For creatures of that order, the question of turf is simple. An area contains only so many flowering plants. You need those flowers to feed your family and yourself. No system exists to allow you to move to where more flowers are blooming. Nothing you do will make more or fewer flowers bloom in your territory. There is only the law of tiny beak and tiny claw. You make displays of power. You fight where necessary to keep what is yours.

Our situation is and should be more complicated.

In our unions, through our collectively bargained agreements, we have procedures by which workers can come into our jurisdictions to work and terms by which they can be kept out. We establish turf, but we recognize that work will come and go within that turf. Sometimes more will bloom here, sometimes more elsewhere.

In our political jurisdictions, be they cities, counties, states or nations, we can encourage or discourage work. We can cultivate or cut back blooms.

The discussion of “local hire” is fundamentally one of turf. San Francisco’s government has only so much by way of resources. If resources are to be expended in construction, many residents believe that the work generated should go first and foremost to residents. In a time when private sector work is more than sparse and when the few projects of any substance are all publicly financed, with some City-financed, the instinct of many is to say, “Keep out, this is ours.” They say this more loudly as they become more desperate. They display and exert whatever power they have.

As we in the Trades know, work is lumpy. Sometimes there is plenty here, sometimes almost none. Sometimes one Trade will have plenty of work here, while another will have almost none. This is true even when huge projects like Mission Bay are under way; those projects have busy and slow stretches. Usually – and we are enduring a great exception to this now – work is better elsewhere when it is poor here. We go where the work is, whether by driving, if it is close enough, or by packing our tools and moving for a while. Members of our Trades from elsewhere in our jurisdictions or from outside our jurisdictions do the same when work is slow where they live but better here. The procedures in our collective bargaining agreements by which we do this improve our chances for successful careers.

A permanent policy of “Keep out, this is ours” can hurt those chances, especially as it is replicated in other cities.

Ours is a city and ours are politicians that battle for the rights of immigrants – as have we in this Council, as do we – and that hold to the principle that borders do not diminish the rights of workers.

Should the Daly City line?

Even though the resources of city government may be limited, that government has the ability to cultivate or cut back private sector construction. Private sector work is far more important to us in most years than public sector work.

Unfortunately, we in the Trades have seen that some of the same “progressives” who are talking of “local hire” mandates have voted often in the midst of this recession to hinder private sector construction.
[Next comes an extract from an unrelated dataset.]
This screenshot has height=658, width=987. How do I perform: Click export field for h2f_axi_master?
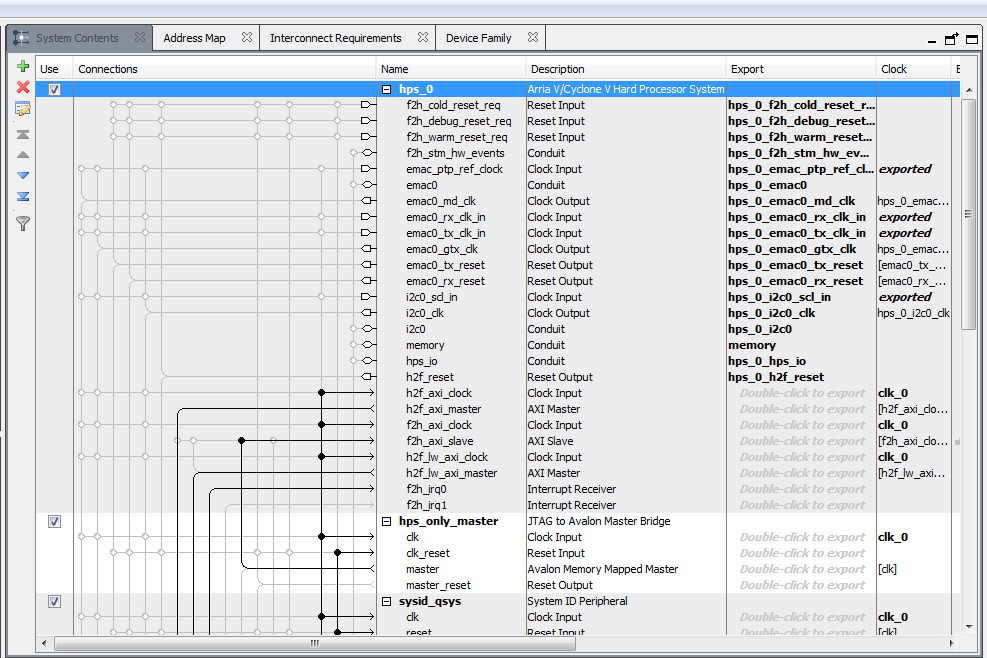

Just this month Supervisors Avalos, Mar, Mirkarimi and Campos lined up behind a motion by Supervisor Daly to reject the environmental impact report for an office tower proposed for Second and Howard Streets, a vote that would at very least have delayed the project for months and possibly killed it altogether. Daly didn’t bother to offer a rationale for his motion. Again, as with the Hunters Point project, Supervisor David Chiu was a deciding vote to allow the project to go forward.

If we are to see legislation that mandates “local hire,” it must balance an assertion of turf with the real needs of workers. If by reaffirming boundaries it brings new workers into our ranks, it must not then hurt their work and careers by so insisting on turf that it provokes like insistence from surrounding jurisdictions. It must also honor success and not penalize it. If workers reach a point in their careers where they can afford better homes, the Board of Supervisors must either help provide them or consider those workers local still, even if they move elsewhere.

And if the Board truly believes in providing opportunities to San Franciscans, it will become more focused on making private sector construction work, do what it can to make it blossom and use its pruning shears only sparingly and judiciously.